On May 12, 2010, at 10:01 AM, Jesus Cea wrote:
On 12/05/10 15:39, James Y Knight wrote:
While assuming the stack is 16byte aligned is undeniably an
ABI-violation in GCC, at this point, it's surely simpler to just go
along: the new unofficial ABI for x86 is that the stack must always
be
left in 16-byte alignment...
You can not rule out other software embedding python inside, or
callbacks from foreign code. For instance, Berkeley DB library can do
callbacks to Python code.
So?
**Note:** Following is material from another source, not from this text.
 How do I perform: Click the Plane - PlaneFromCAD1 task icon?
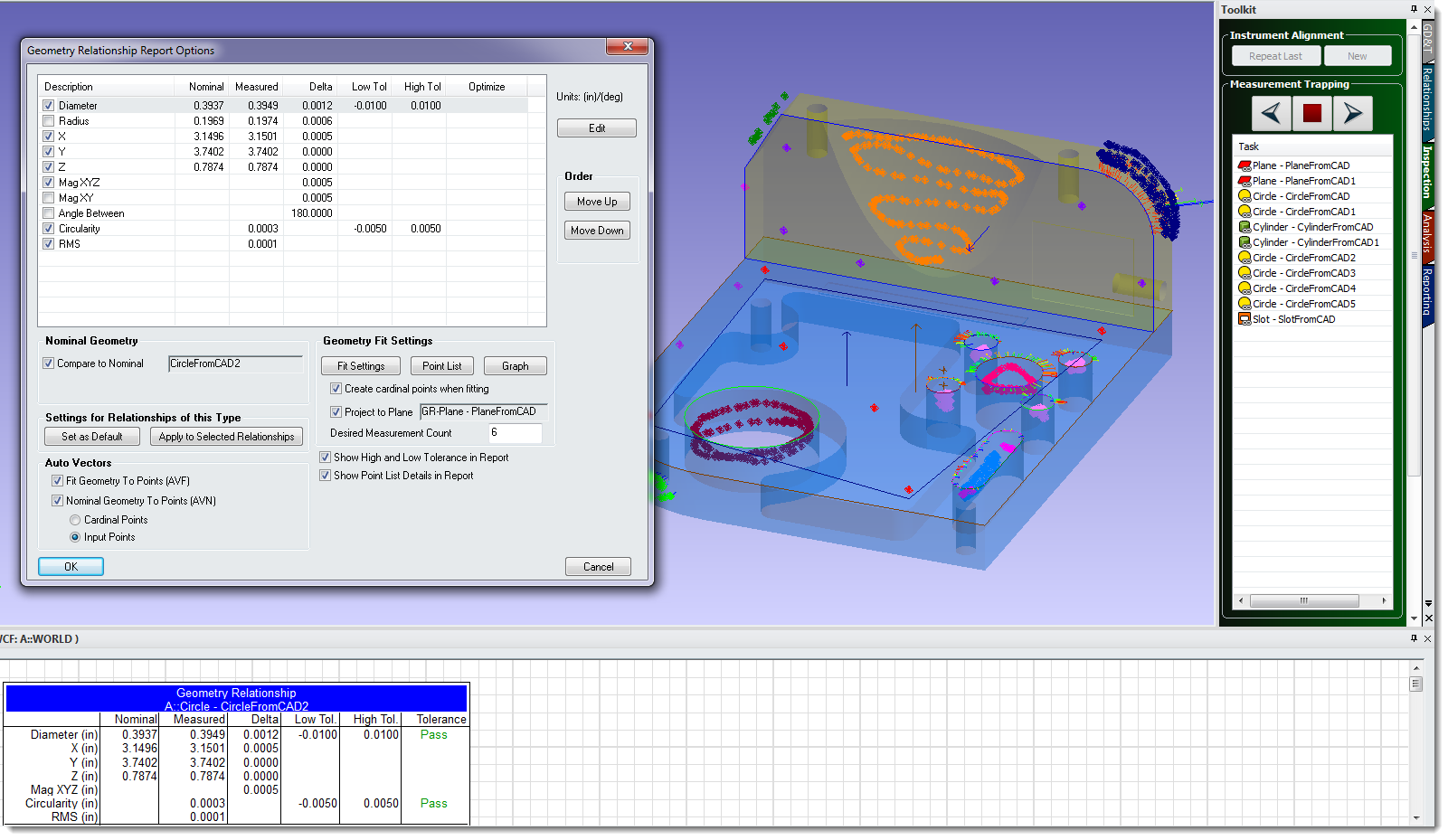pos(1245,181)
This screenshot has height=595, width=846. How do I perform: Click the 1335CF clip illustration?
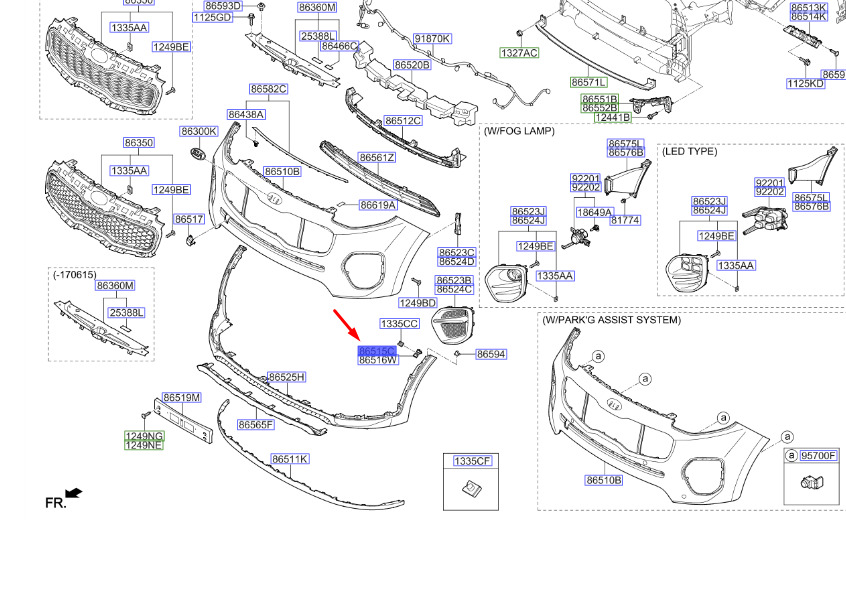(469, 488)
When calling callback functions, the Berkeley DB library won't
un-16byte-align the stack, will it? (Assuming it's been compiled with
gcc in the last 10 years)
Not all the universe is GCC based. For instance, Solaris system
libraries are not compiled using GCC. The world is bigger that Linux/
GCC.
If the Solaris compilers don't use 16byte-aligned stackframes, and GCC
on Solaris/x86 also assumes 16byte-aligned stacks, I guess GCC on
Solaris/x86 is pretty broken indeed. But for Linux/x86, stacks have
been de-facto 16byte aligned for so long, you can *almost* excuse the
ABI violation as unimportant.
But anyways, psyco should keep the stackframes 16byte aligned
regardless, for performance reasons: even when accessing datatypes for
which unaligned access doesn't crash, it's faster when it's aligned.